## Information provided
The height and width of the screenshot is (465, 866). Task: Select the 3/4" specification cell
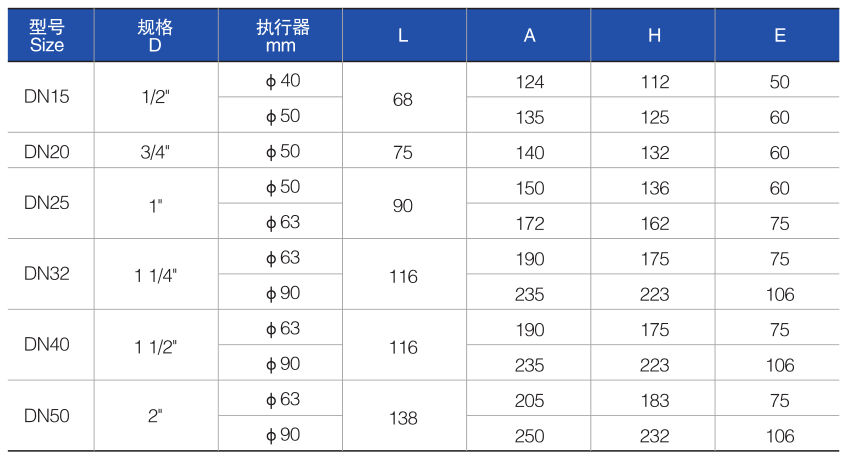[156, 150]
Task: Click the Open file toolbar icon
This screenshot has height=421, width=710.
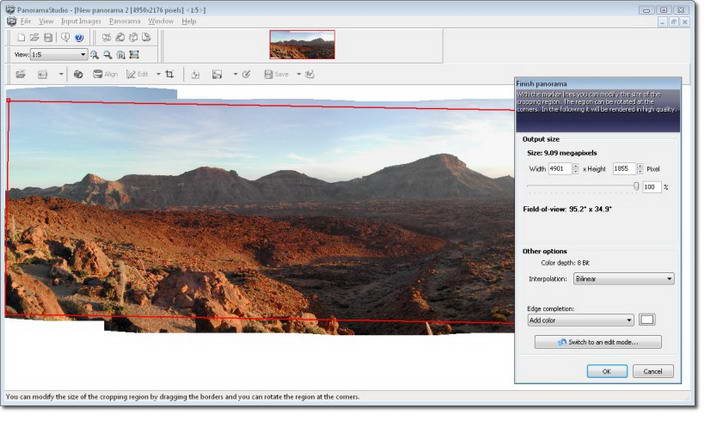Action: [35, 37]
---
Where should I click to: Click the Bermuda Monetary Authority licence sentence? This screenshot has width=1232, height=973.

## Work to be completed
Find each line above that contains "Click", and copy those lines.

## Exercise result
Task: Click the Open file toolbar icon
Where should I click to: Click the Bermuda Monetary Authority licence sentence? This screenshot has width=1232, height=973.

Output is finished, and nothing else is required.